Now that I've read it, I'm not so sure. The book was interesting, I enjoyed several of the characters, it addressed many grand themes in life, but.... The book moved in circles, constantly repeating itself, and the ending was unsatisfactory. I suppose that this is more like real life than most fiction with their clear plots and neat endings, but this book was anything but realistic, with its man who was always followed by yellow butterflies and young woman who ascended straight up into heaven. And although I certainly understand the point of many of the characters having the same names, it definitely made following along difficult, especially with the author's habit of jumping backward and forward in time, sometimes for no clear reason.

This isn't to say that I wasn't totally engrossed in the book for periods of time. But was it compelling enough to be on the list of best books of the century?

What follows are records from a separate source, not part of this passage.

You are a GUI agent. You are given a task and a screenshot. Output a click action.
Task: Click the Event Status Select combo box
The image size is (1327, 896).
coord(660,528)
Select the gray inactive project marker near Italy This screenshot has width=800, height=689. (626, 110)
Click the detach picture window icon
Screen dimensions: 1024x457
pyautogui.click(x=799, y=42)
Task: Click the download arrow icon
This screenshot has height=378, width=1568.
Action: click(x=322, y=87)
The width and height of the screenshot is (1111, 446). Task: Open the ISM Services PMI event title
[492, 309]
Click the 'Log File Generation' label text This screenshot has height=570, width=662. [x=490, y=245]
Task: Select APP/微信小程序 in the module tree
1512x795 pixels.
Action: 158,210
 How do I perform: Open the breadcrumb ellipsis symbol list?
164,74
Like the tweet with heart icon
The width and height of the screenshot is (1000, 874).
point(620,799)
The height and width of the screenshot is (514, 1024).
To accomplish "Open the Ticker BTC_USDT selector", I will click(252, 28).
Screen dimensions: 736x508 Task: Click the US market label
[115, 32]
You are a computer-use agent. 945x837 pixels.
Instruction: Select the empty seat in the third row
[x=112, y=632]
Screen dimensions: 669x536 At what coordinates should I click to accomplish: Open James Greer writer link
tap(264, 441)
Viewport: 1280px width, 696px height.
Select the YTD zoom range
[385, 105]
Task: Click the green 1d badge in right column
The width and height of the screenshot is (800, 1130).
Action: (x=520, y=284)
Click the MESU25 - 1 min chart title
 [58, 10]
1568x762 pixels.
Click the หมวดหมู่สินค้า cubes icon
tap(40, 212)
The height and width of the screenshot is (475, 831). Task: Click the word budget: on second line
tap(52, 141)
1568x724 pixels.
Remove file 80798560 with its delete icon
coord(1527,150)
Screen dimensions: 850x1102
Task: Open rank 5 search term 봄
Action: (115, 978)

The book is the story of one couple, all their descendants, and the town they lived in. Unfortunately, nearly all of these descendants end up with a name that is some combination of the names Jose Arcadio, Aureliano, and Amaranta. The names themselves seem to be a curse, as each new child seems to end up with the personality and/or unfortunate fate of their namesake. With the family's matriarch so paranoid about inbreeding creating children with pigs' tales, one might think she would eventually clue in to the fact that innaming was doing far more damage to the family. But no one seems to learn anything at all in this book. The family just goes on and on, making the same mistakes over and over. I kept struggling through it, hoping for a moment of redemption that never came.

It's entirely possible that there was some point, some greater meaning to the book that I just didn't get. I am willing to concede that, but I am equally unwilling to read the book again in order to discover it. From now on when I want "magical realism," I'll turn to Salman Rushdie and Ben Okri.